Data items:
##############################

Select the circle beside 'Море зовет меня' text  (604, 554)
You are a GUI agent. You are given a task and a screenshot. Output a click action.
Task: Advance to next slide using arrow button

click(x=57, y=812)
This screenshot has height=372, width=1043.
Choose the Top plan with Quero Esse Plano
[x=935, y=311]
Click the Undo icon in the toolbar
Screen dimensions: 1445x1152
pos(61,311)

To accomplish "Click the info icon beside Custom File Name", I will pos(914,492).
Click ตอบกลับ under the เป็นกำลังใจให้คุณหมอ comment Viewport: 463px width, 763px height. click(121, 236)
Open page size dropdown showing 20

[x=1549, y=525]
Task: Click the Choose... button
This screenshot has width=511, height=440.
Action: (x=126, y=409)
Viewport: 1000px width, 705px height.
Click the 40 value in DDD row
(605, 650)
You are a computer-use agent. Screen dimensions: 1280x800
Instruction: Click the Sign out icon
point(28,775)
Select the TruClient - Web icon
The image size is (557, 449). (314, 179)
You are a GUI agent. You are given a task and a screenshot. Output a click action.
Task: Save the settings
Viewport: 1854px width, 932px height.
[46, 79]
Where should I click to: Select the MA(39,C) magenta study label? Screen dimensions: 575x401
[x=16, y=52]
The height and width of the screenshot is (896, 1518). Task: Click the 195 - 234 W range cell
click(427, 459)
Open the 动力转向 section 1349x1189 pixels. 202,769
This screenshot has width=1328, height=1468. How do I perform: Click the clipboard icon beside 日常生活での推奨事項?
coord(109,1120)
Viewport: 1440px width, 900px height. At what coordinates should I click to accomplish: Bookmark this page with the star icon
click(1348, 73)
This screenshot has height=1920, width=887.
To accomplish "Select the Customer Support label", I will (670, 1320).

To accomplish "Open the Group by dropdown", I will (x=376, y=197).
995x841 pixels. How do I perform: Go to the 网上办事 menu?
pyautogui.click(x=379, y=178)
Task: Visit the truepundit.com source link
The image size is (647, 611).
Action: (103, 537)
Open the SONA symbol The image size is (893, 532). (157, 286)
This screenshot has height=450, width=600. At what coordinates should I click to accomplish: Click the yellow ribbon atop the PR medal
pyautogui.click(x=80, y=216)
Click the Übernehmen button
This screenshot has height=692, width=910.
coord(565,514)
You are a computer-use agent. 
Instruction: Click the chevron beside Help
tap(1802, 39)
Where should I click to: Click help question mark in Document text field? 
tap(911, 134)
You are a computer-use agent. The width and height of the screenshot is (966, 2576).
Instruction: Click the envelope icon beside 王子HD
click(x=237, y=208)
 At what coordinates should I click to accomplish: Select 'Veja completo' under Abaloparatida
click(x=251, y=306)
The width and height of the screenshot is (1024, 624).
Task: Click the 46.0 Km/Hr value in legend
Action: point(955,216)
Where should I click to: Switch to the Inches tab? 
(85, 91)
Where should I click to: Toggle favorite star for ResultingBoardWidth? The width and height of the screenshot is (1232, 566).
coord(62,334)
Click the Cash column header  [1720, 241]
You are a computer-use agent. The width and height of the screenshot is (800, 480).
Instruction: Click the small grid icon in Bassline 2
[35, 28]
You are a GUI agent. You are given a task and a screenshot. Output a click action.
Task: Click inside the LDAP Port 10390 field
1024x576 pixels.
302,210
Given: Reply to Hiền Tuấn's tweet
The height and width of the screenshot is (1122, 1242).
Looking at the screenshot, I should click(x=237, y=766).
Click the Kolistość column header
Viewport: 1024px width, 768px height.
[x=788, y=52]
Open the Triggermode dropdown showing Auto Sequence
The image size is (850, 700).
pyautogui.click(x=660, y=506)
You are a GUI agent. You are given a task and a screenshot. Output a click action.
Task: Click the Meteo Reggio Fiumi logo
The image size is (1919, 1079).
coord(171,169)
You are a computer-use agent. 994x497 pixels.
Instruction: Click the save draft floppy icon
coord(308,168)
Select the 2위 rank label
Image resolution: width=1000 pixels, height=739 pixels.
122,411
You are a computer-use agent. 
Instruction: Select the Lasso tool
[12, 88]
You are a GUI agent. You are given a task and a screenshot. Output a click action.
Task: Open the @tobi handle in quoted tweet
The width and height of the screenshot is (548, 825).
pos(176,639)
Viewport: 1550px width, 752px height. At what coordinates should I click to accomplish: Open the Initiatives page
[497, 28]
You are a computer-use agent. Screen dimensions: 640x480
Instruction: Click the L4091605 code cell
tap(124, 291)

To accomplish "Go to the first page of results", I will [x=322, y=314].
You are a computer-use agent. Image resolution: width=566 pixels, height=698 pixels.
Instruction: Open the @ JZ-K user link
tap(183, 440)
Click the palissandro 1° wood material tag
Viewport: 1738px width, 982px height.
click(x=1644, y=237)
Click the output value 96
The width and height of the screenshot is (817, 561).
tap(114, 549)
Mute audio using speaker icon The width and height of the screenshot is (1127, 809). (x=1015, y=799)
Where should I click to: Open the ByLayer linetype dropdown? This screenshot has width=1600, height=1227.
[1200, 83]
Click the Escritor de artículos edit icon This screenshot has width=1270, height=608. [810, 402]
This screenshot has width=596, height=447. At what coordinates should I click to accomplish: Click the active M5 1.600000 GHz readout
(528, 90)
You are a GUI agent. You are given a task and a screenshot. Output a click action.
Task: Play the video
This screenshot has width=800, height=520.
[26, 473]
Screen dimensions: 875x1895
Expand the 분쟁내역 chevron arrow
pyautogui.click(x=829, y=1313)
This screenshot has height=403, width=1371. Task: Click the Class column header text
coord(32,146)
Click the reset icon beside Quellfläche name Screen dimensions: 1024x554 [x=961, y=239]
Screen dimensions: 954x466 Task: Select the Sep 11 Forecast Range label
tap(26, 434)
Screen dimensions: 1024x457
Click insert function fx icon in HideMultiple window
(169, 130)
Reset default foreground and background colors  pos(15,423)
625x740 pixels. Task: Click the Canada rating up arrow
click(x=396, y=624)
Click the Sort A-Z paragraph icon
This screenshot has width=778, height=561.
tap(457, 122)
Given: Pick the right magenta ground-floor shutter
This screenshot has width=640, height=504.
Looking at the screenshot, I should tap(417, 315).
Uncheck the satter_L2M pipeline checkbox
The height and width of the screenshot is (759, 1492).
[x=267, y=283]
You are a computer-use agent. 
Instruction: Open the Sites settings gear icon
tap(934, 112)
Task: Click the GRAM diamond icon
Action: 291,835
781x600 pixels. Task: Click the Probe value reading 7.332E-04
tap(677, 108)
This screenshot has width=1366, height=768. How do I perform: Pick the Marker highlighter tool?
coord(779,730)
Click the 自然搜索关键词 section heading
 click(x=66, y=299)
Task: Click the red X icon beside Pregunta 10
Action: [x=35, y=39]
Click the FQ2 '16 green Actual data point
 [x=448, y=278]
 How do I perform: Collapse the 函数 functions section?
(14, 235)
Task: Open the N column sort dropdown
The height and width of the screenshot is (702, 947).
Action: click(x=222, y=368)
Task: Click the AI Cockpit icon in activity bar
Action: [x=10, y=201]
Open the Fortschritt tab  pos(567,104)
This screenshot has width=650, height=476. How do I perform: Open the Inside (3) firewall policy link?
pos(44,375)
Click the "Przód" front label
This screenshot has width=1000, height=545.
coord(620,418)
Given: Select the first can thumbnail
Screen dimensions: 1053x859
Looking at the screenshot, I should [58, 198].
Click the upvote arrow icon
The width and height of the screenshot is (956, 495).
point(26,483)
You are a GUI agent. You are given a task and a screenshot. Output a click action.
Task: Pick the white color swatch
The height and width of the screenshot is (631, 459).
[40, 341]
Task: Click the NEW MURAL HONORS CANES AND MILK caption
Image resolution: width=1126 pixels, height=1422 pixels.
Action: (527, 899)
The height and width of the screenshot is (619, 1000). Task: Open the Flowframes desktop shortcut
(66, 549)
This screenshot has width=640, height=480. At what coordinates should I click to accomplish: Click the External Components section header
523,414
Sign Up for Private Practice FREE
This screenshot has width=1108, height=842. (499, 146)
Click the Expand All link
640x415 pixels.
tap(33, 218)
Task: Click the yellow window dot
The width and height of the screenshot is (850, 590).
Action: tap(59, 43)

##############################

• **WORK ITEM**
Every line in the data above that contains the word "first" should be copied.

• **REPLY**
To accomplish "Go to the first page of results", I will [x=322, y=314].
Given: Select the first can thumbnail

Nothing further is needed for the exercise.